**DATA RECORDS:**
:::::

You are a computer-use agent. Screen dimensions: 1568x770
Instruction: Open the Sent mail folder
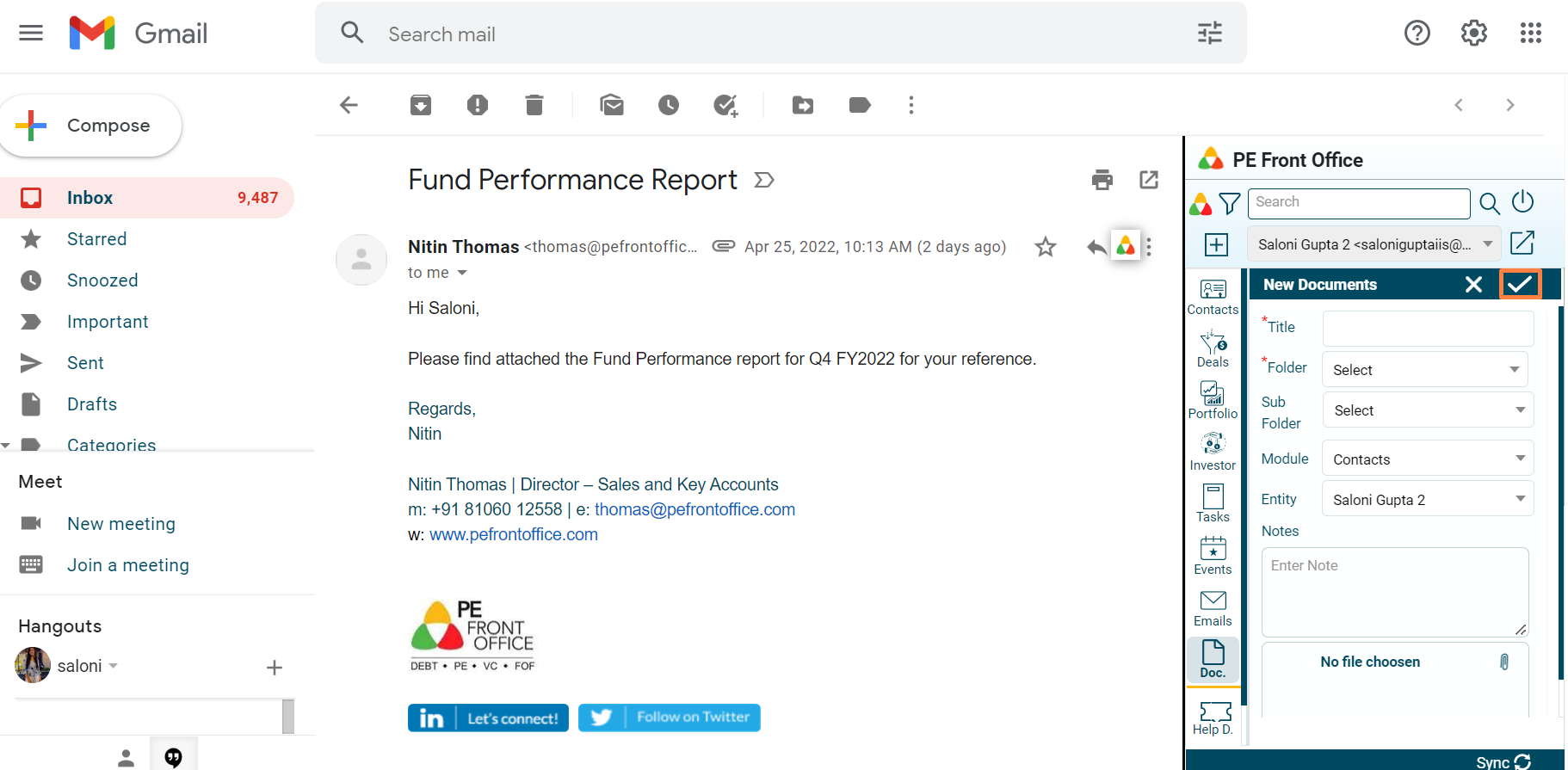85,363
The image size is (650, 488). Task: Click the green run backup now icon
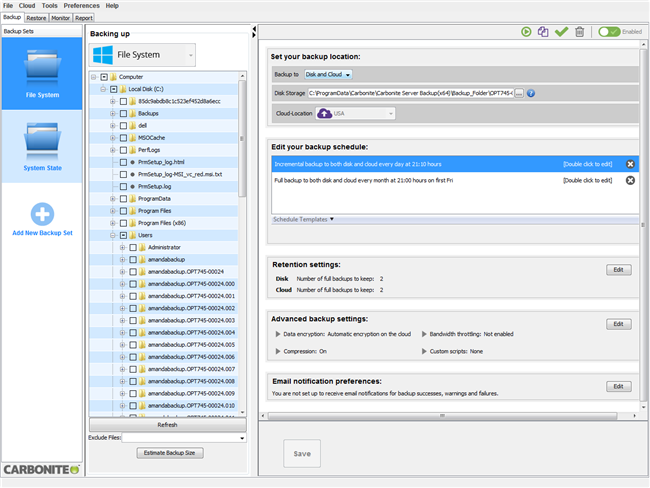click(526, 32)
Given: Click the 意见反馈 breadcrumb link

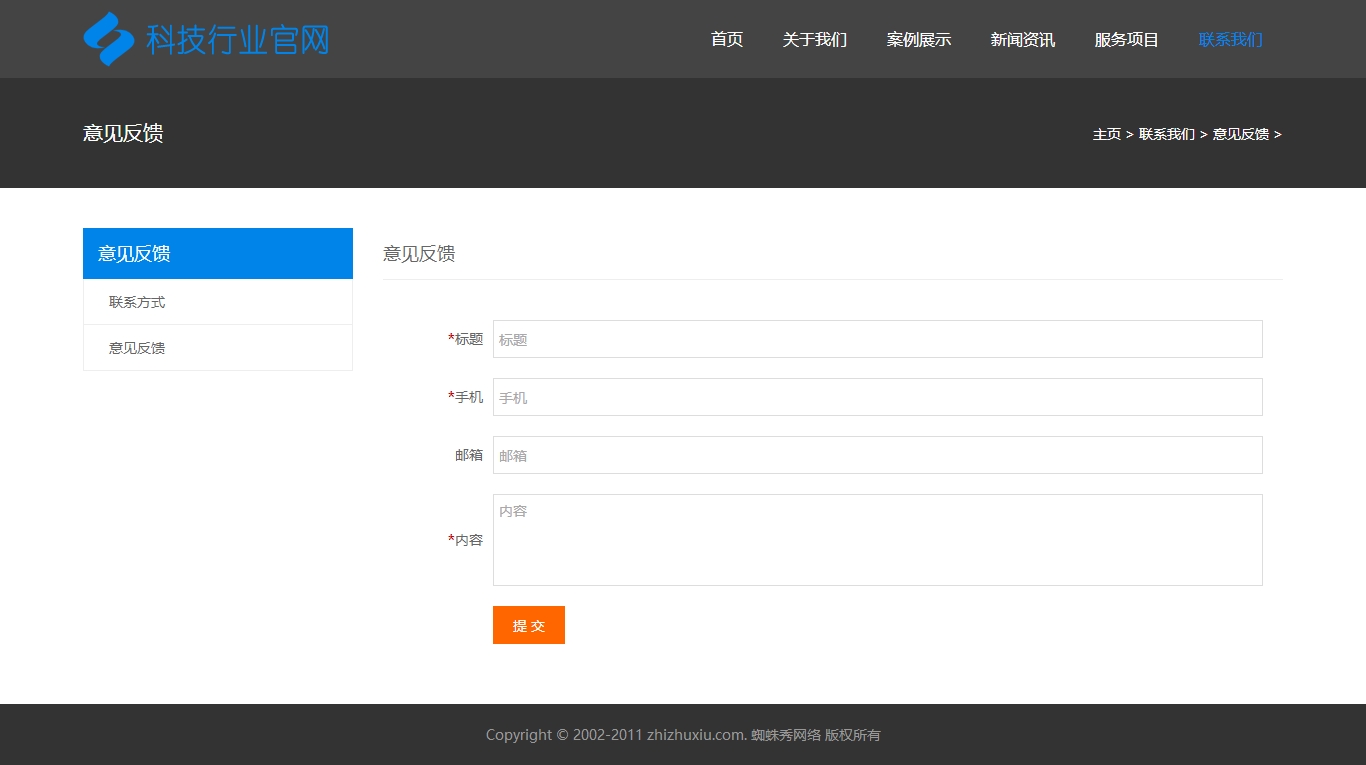Looking at the screenshot, I should tap(1240, 134).
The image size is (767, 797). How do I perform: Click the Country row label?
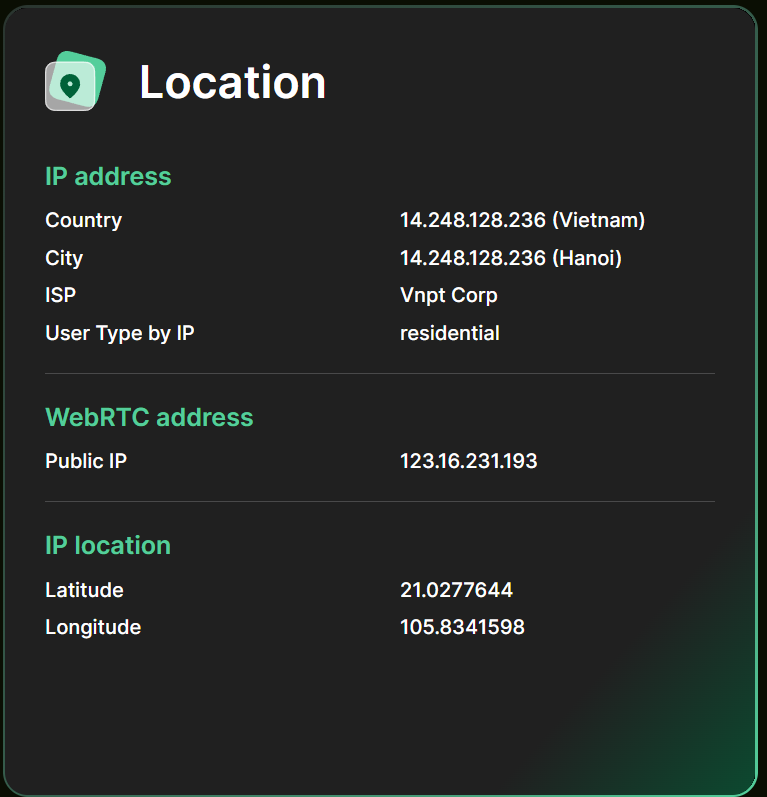(84, 220)
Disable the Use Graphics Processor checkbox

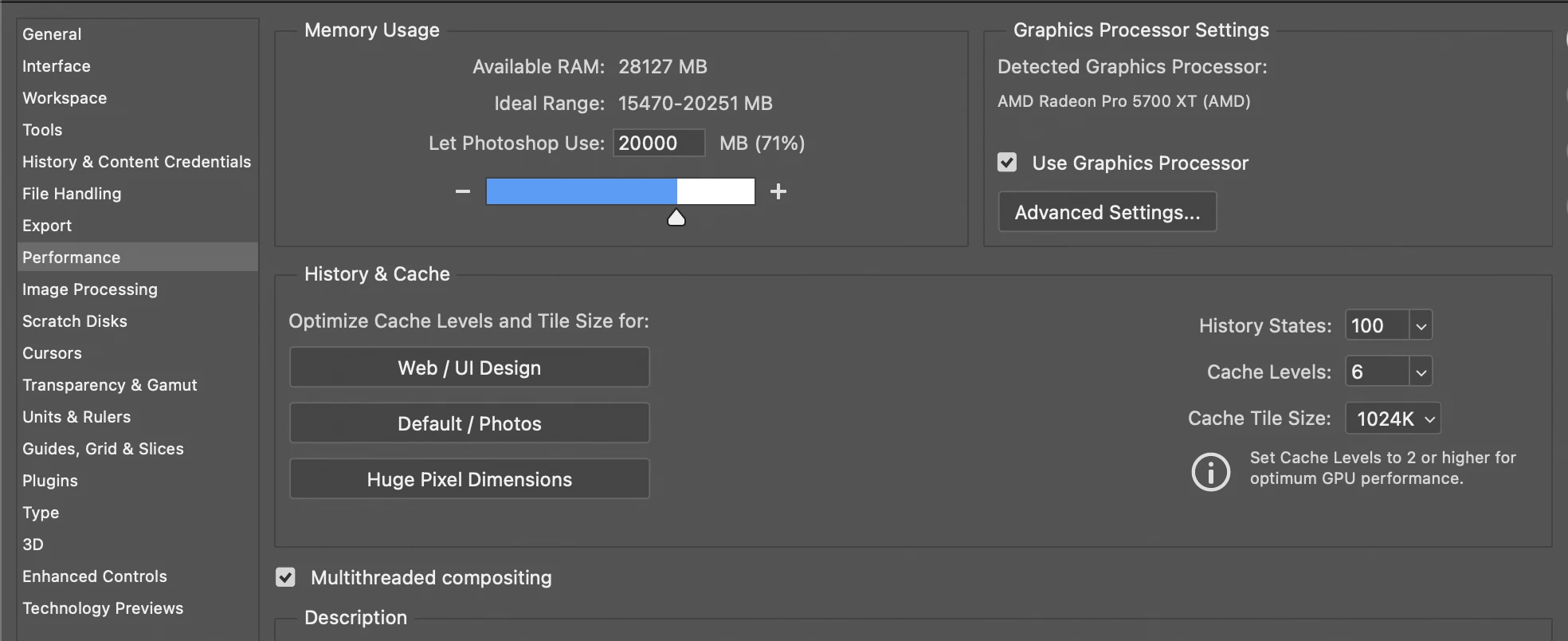click(1007, 163)
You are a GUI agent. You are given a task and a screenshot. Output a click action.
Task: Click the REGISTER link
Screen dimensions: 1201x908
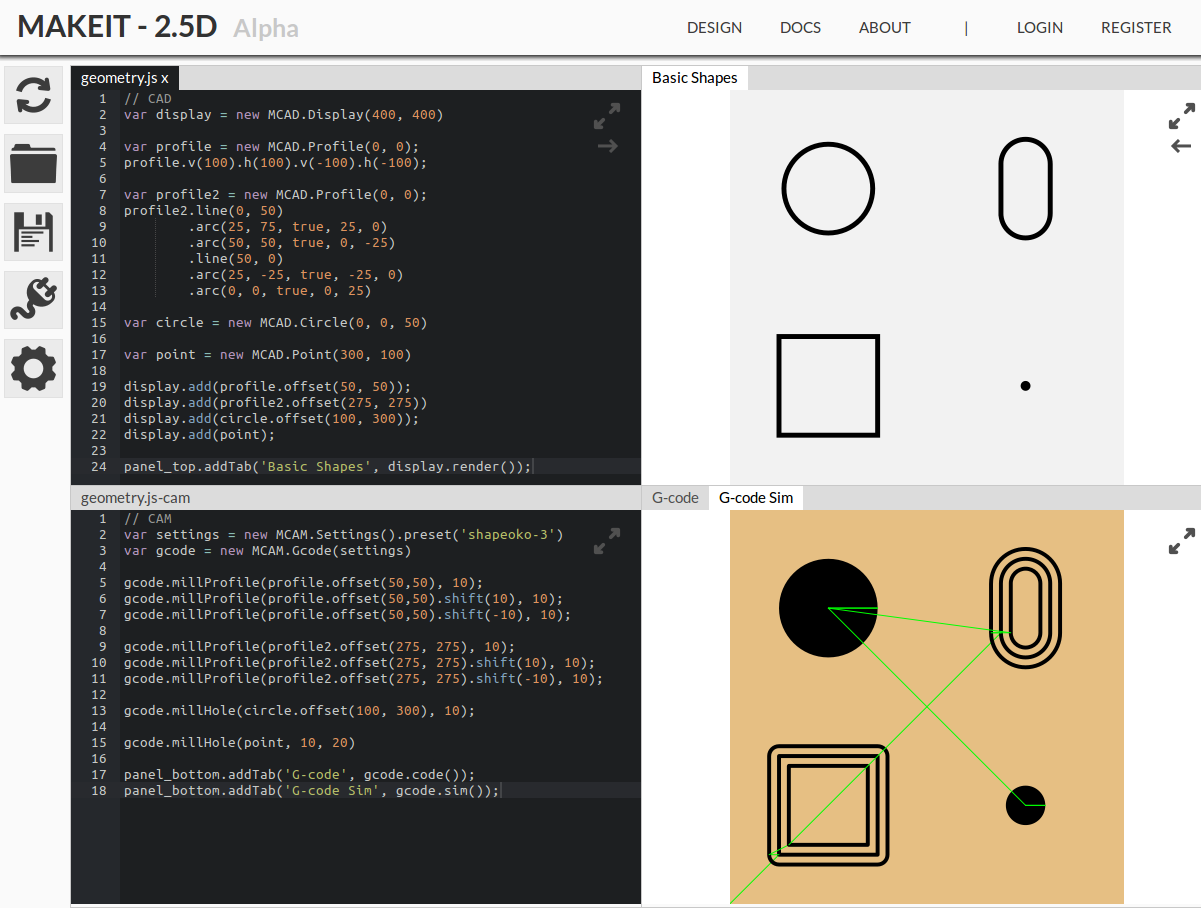click(1135, 28)
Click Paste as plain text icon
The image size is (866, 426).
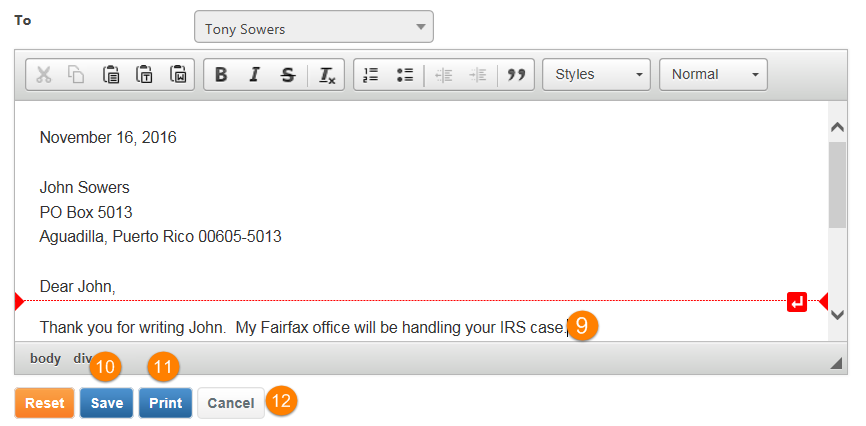(144, 75)
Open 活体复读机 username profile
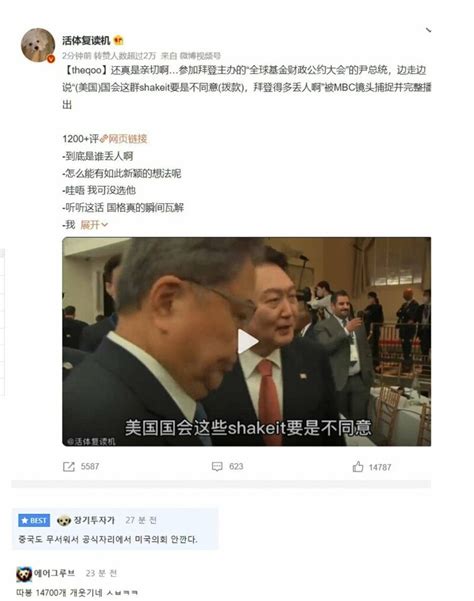 click(86, 40)
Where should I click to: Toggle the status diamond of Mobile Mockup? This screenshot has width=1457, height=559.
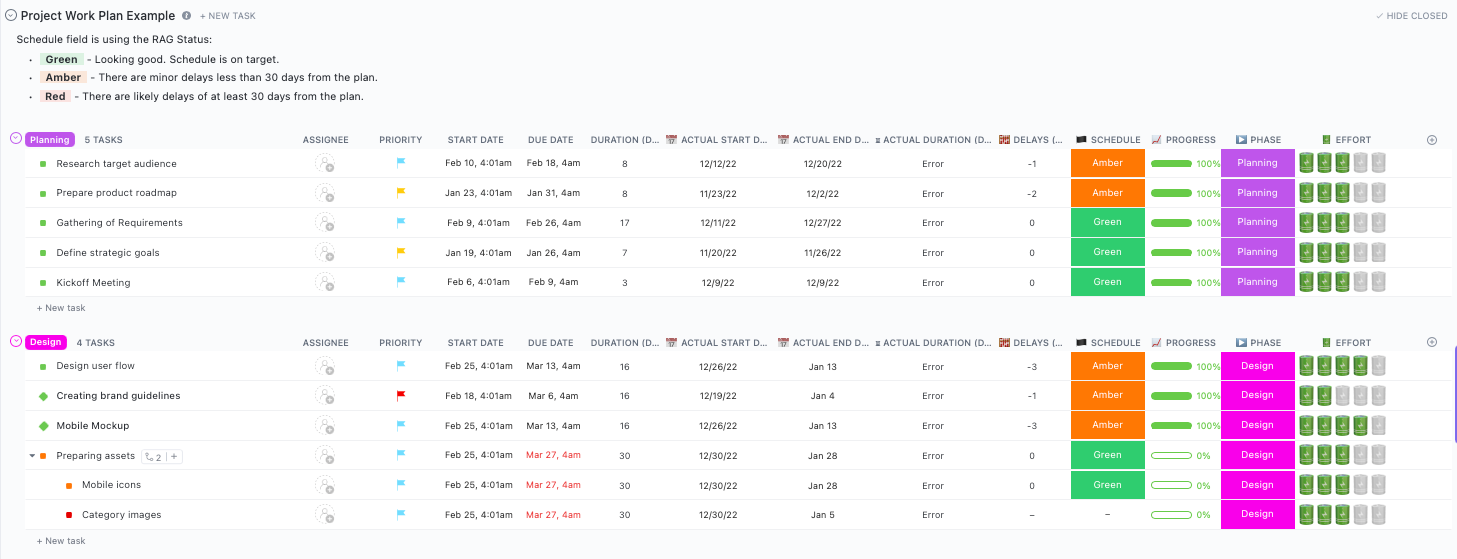tap(43, 426)
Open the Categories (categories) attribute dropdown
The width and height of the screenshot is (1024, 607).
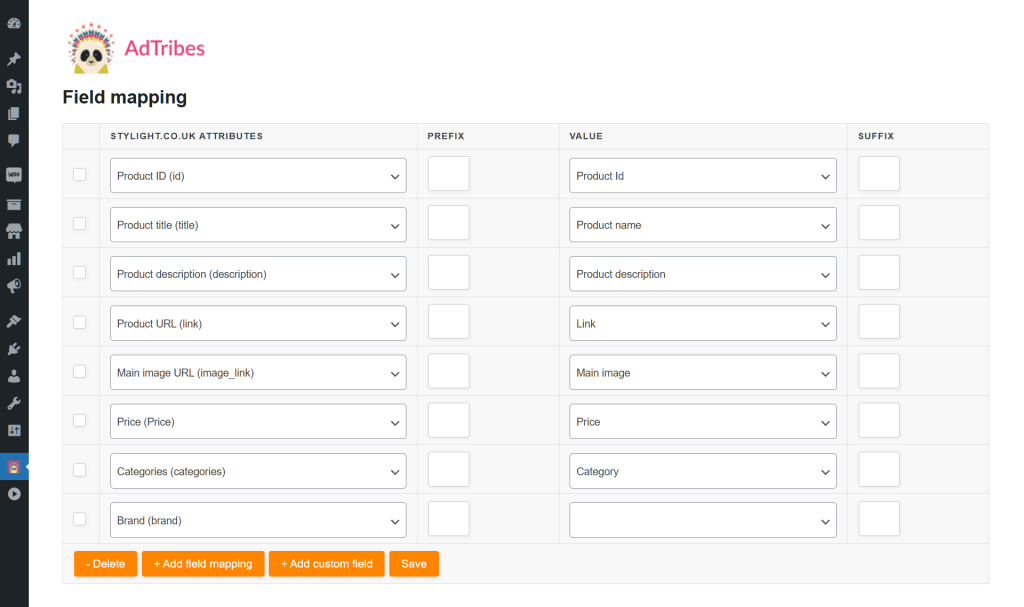[258, 471]
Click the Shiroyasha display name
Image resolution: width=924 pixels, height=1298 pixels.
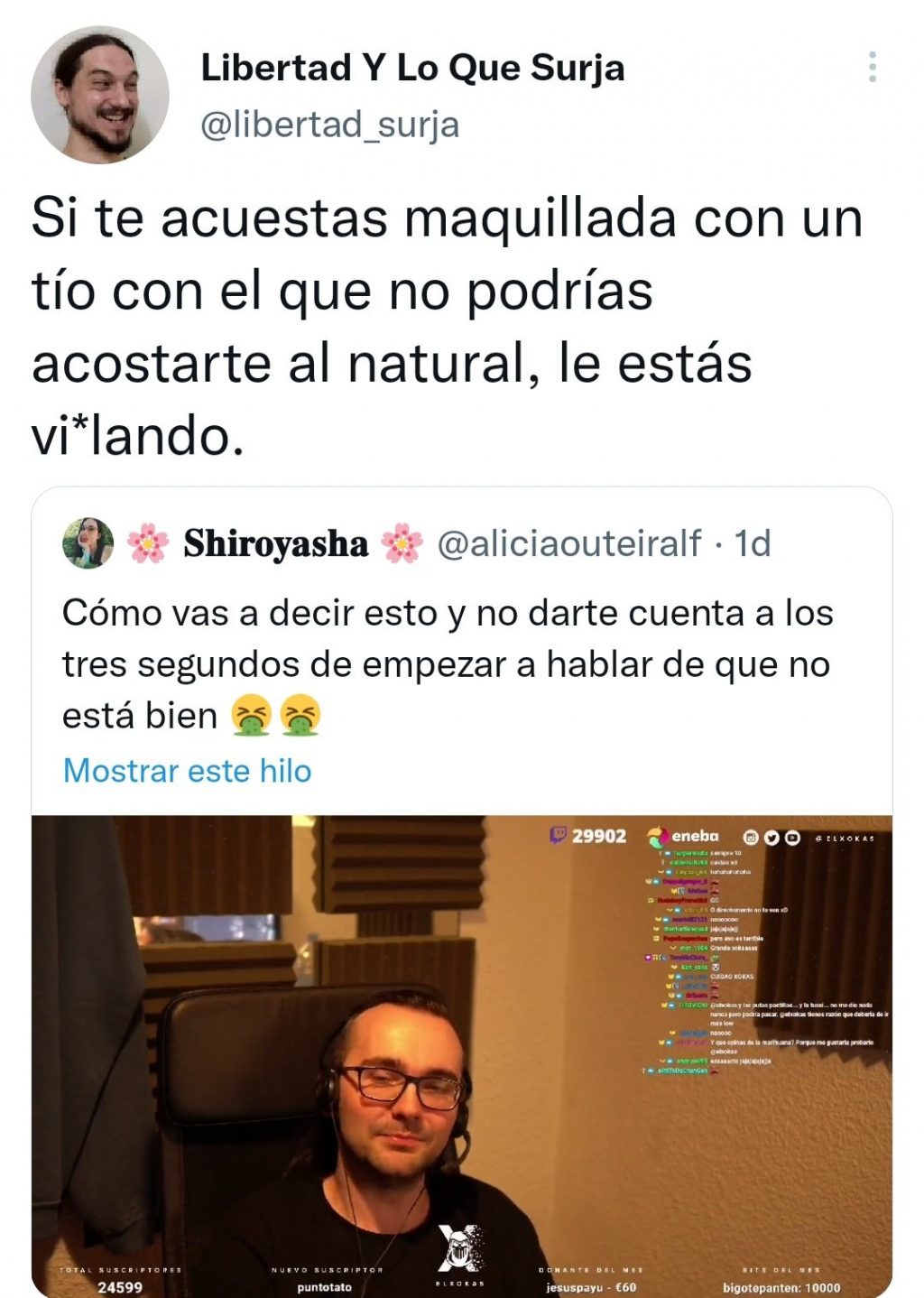pos(275,543)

:::::

**ABOUT THIS TASK:** Write out every line of the preceding listing that contains "agent".

**EXERCISE OUTPUT:**
You are a computer-use agent. Screen dimensions: 1568x770
You are a GUI agent. You are given a task and a screenshot. Output a click action.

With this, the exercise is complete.